The book (based on Studies in the States) concludes that:
The review of cost-effectiveness studies suggests that rapid assessment is more cost effective with regard to student achievement than comprehensive school reform (CSR), cross-age tutoring, computer-assisted instruction, a longer school day, increases in teacher education, teacher experience or teacher salaries, summer school, more rigorous math classes, value-added teacher assessment, class size reduction, a 10% increase in per pupil expenditure, full-day kindergarten, Head Start (preschool), high-standards exit exams, National Board for Professional Teaching Standards (NBPTS) certification, higher teacher licensure test scores, high-quality preschool, an additional school year, voucher programs, or charter schools.
I find this interesting, because this makes a very compelling argument for using computer based learning in schools. The first chapter of the book presents a nice theoretical overview that indicates how kids become disheartened if they don’t consistently have mastery experiences. If assessment and teaching can be individualized so that each learner progressively improves compared to their previous performance (rather than a comparison with peers) they are likely to feel that they are in control of their learning, and they would be more likely to stay engaged in the learning process.

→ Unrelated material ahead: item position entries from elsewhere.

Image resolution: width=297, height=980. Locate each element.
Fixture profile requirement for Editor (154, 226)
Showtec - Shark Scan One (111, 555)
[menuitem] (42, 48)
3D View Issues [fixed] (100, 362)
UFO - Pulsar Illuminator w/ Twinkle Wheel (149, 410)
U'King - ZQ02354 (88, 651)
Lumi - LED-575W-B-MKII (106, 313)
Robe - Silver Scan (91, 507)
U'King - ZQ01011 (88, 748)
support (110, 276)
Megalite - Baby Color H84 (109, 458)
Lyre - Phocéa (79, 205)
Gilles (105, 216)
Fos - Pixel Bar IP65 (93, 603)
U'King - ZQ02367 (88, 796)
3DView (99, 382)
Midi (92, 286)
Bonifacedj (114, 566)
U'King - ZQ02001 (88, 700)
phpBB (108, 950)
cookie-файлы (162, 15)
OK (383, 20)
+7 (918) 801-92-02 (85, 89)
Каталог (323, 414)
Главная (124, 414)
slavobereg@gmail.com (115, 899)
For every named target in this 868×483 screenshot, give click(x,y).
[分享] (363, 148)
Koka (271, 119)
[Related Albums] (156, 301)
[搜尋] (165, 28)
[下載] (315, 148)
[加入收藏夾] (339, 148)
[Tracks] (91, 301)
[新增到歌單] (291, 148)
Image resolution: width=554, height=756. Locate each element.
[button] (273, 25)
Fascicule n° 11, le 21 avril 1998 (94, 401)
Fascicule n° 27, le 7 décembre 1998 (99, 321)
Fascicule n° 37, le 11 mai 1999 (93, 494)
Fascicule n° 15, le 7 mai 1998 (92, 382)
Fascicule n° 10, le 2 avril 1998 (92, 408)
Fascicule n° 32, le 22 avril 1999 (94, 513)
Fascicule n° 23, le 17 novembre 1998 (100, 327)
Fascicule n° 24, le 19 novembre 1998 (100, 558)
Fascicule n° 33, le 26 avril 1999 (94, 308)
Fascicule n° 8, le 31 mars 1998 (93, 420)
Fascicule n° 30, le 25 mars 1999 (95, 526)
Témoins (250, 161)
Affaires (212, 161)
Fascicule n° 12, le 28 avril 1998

The chapter states:
A theory of learning may be deduced: Individualization of assessment, task difficulty and performance expectations for each student on a daily basis, in combination with performance feedback, autonomy in task execution and an accelerating standard of performance, ensures that students achieve success and feel successful on a daily basis, fostering student engagement, increased effort, and further improvements in achievement in a virtuous cycle.
Software can automate the provision of corrective feedback, and assigning of content (on a daily basis) and this has been shown to have powerful effects on learning and achievement. Yeh reports that in a study of Math Assessment, (involving 1,880 students in grades 2 through 8, 80 classrooms and seven states) they found an effect size of 0.324 Standard deviations over a 7 month period. This is a huge increase in learner performance.
Of course we need to remember that this is based on the American school system that is very different from ours. And note the study is about "Cost Effectiveness". It is not saying that the other strategies are not effective - In their context the other strategies were effective but at a higher cost than Rapid Assessment
Of course there are a few other assumptions that will have to be checked if a similar intervention is implemented in South Africa:
1) Computer infrastructure, technical support, and teacher’s abilities must be supportive of successful implementation. It is a lot harder to implement an ICT based project than one might imagine at the outset.
2) Rapid assessment cannot replace the role of the teacher – It can help learners improve, but they still have to get quality tuition from a qualified teacher.
3) Learners’ ability to interact with the software must not be blocked by poor reading / language capabilities.